April 19, 2026
Anza, a leading company focused on blockchain infrastructure for Solana, has made a major overhaul of Solana’s core protocol. Introducing a new consensus mechanism called Alpenglow, this development promises a new era for the Solana ecosystem.
In a May 19 blog post, Anza describes Alpenglow as the “biggest change” to Solana’s architecture since its inception. This innovation journey is set to transform Solana’s biometric identity.
The new protocol replaces the current TowerBFT and Proof-of-History (PoH) systems with an architecture built around two crucial components: Votor and Rotor. Votor handles the voting and block finalization processes, while Rotor acts as the data distribution protocol. Unlike the current design, which relies on gossip-based communication and PoH for timestamping, Alpenglow introduces direct messaging and erasure-coded data distribution. Rotor builds on Solana’s existing Turbine model, but minimizes network hops and improves node relay selection.
Votor introduces a dual-mode voting mechanism that attempts to finalize blocks in a single round when at least 80% of the stake is active, or within two rounds if participation drops to 60%. Both modes run simultaneously, allowing the protocol to finalize blocks via the fastest route. Anza estimates that this upgrade can reduce the median block finalization time to around 150 milliseconds, and even to 100 milliseconds in optimal conditions.
Such latency estimates, based on simulations, bring Solana’s performance closer to that of traditional Web2 infrastructure. “A median latency of 150 ms doesn’t just mean Solana is fast — it also means Solana can compete with Web2 infrastructure in terms of responsiveness. This opens the door for blockchain technology to entirely new types of applications that require real-time performance,” point out Anza’s Quentin Kniep, Kobi Sliwinski, and Roger Wattenhofer.
The protocol also features a “20+20” resilience model. This means that the network can remain secure and active even if up to 20% of validators are behaving maliciously and another 20% are offline or unresponsive. This design takes into account both hostile threats and real-world conditions such as outages or latency issues, and aims for consistent finality even under degraded network performance.
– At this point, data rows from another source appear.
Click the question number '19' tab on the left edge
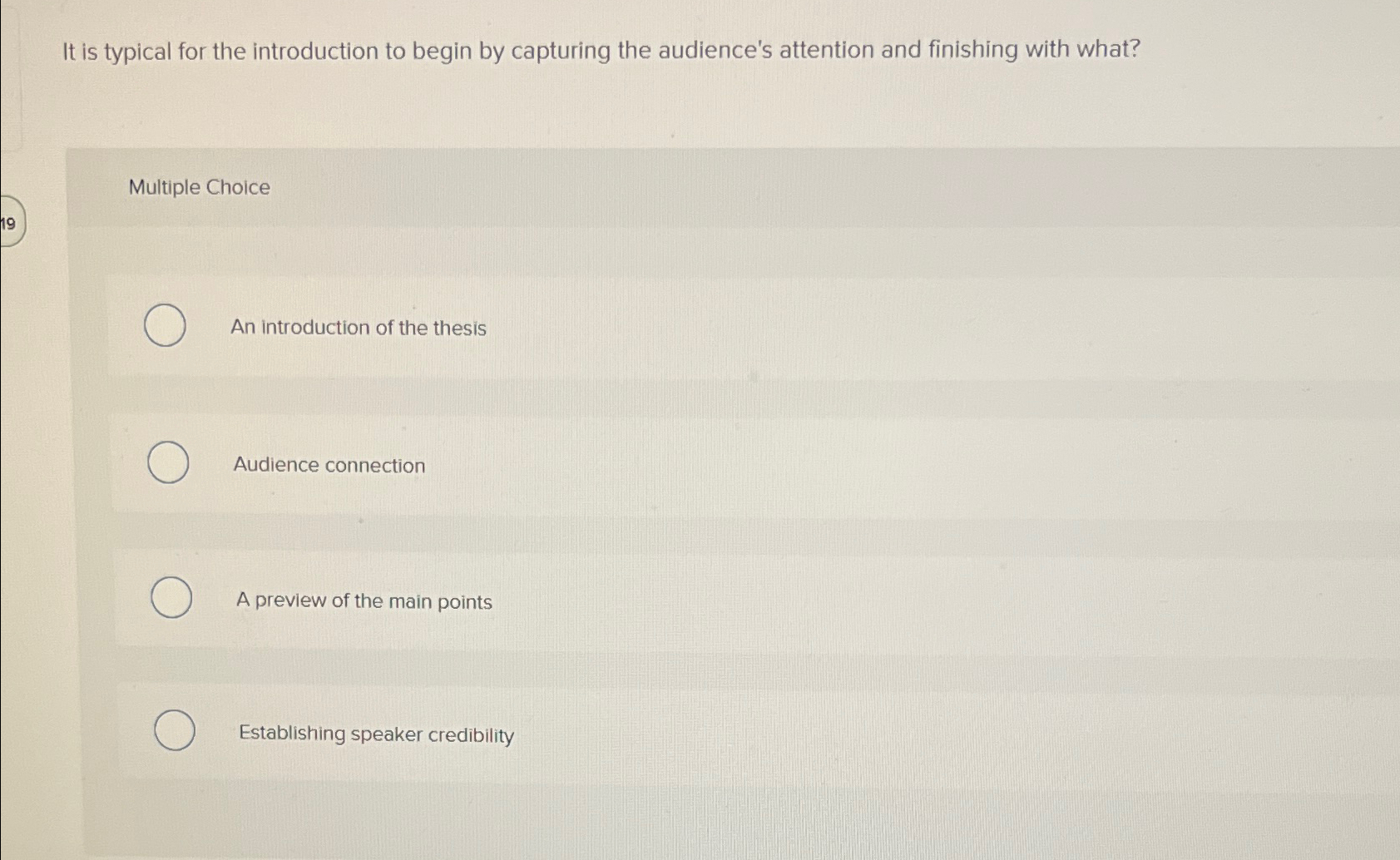 coord(10,223)
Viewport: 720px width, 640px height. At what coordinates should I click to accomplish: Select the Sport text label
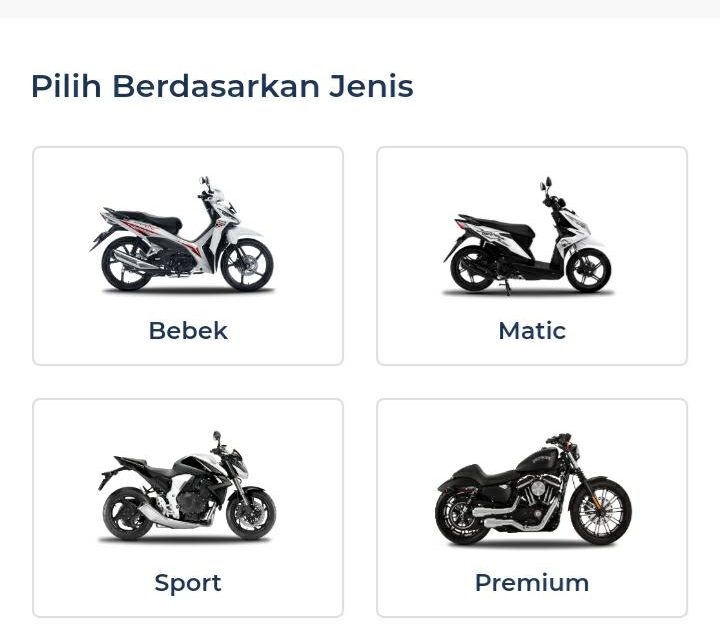click(188, 583)
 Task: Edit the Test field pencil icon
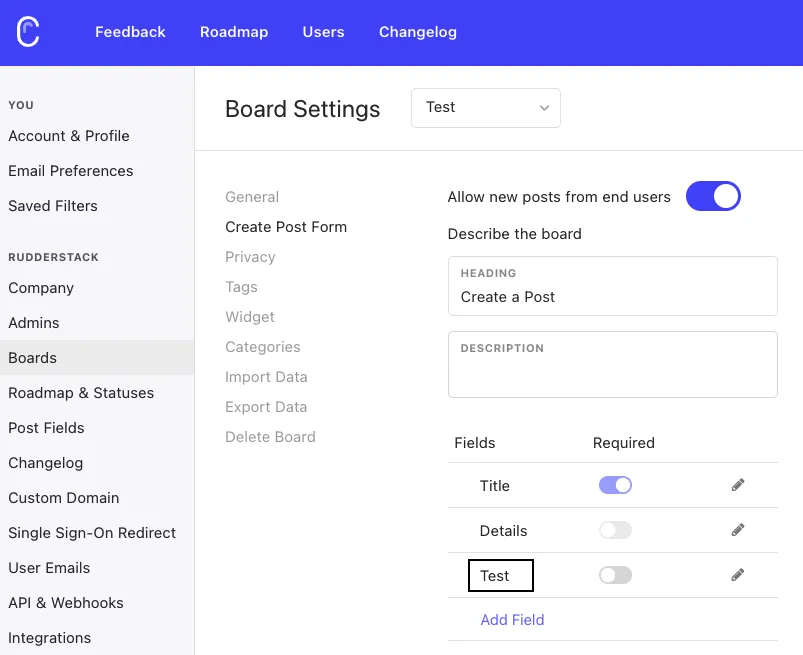(737, 575)
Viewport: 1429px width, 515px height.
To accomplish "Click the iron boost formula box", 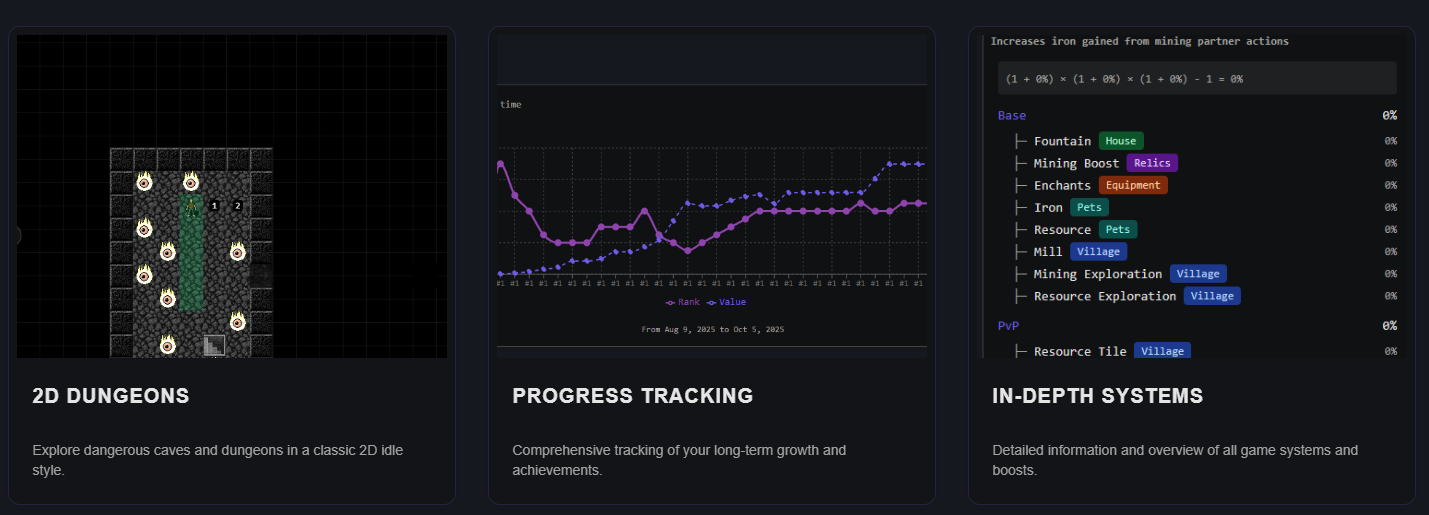I will [x=1197, y=78].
While Alpenglow is expected to introduce significant improvements to network latency and resilience, Anza notes in his whitepaper that the upgrade alone will not prevent all future outages, especially given its current reliance on a single validator client. Solana has experienced frequent network outages in recent years, often due to congestion and overloaded validators. Its current architecture, which operates without a mempool and processes transactions on the fly, makes it particularly vulnerable to spikes in transaction volume, especially during busy periods.
Anza plays a critical role in improving Solana’s infrastructure by contributing to Agave, the network’s primary production-grade validator client. The company continues to optimize the client’s performance, and most recently contributed to Agave v2.2, which increased compute unit limits and improved transaction efficiency.
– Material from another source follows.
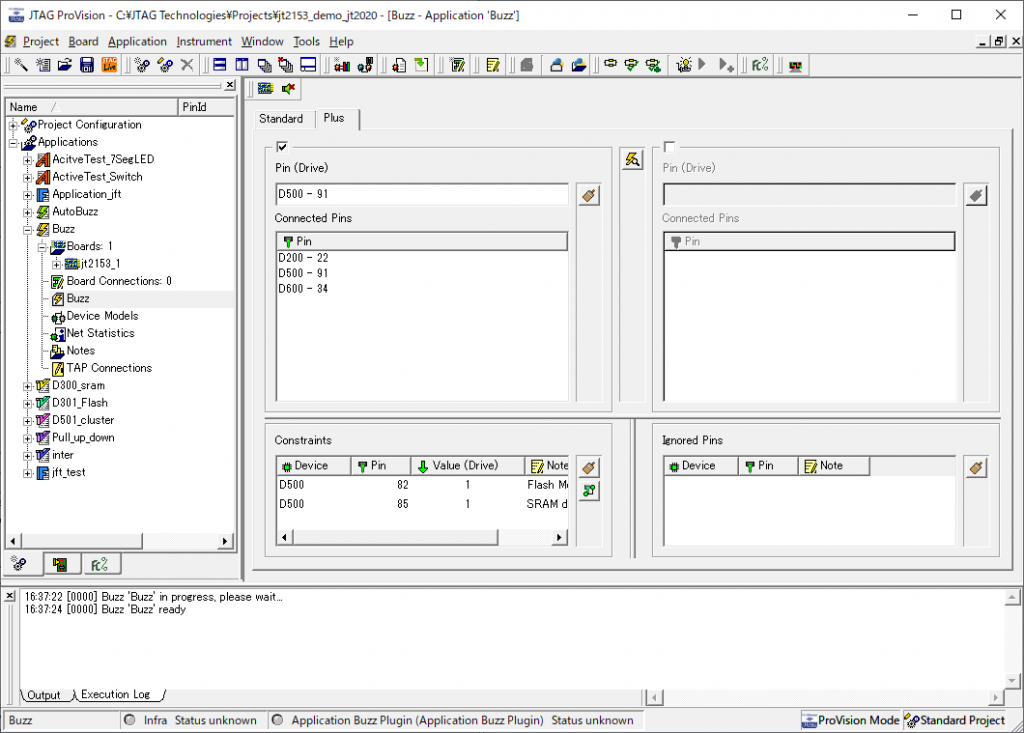Switch to the Standard tab
The image size is (1024, 733).
281,119
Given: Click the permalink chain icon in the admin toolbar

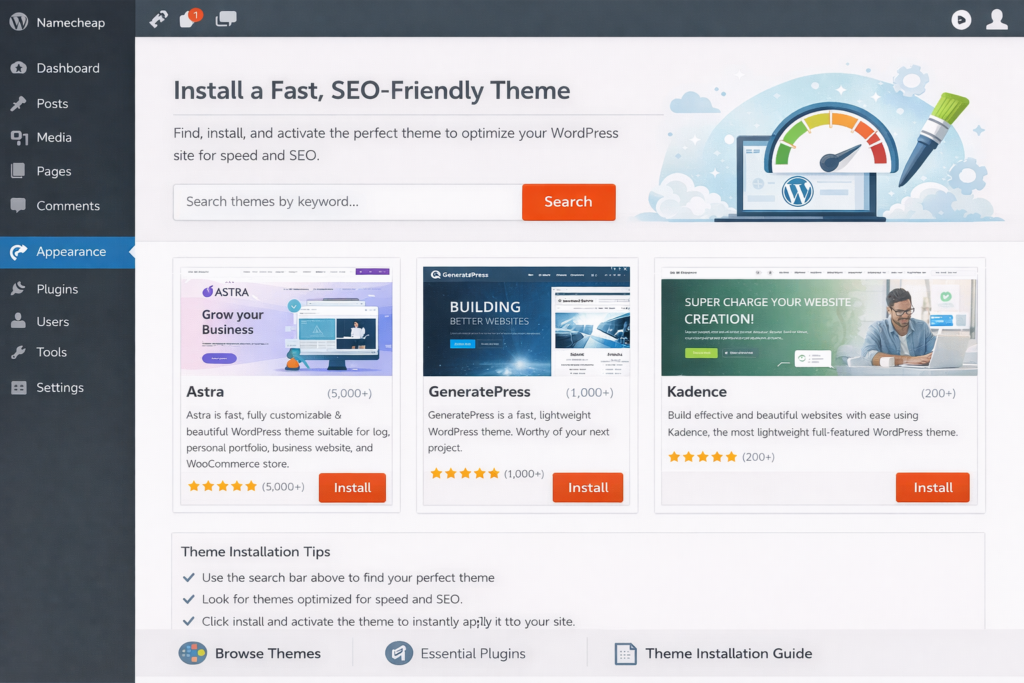Looking at the screenshot, I should (x=156, y=18).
“The technology of the future is already here,” Anza says proudly. “Let’s take this journey together.” Do you want to be part of the revolutionary world of blockchain? Step in and explore the possibilities!
What is Alpenglow?
Alpenglow is a new consensus mechanism proposed by Anza to significantly overhaul Solana's core protocol, aiming to improve network latency and resilience.
How fast is the blockade finalization with Alpenglow?
Anza estimates that median block finalization could drop to around 150 milliseconds and possibly 100 milliseconds in ideal conditions.
How does Alpenglow ensure network security?
The protocol introduces a “20+20” resilience model that ensures the security of the network even if up to 20% of validators behave maliciously and 20% are offline.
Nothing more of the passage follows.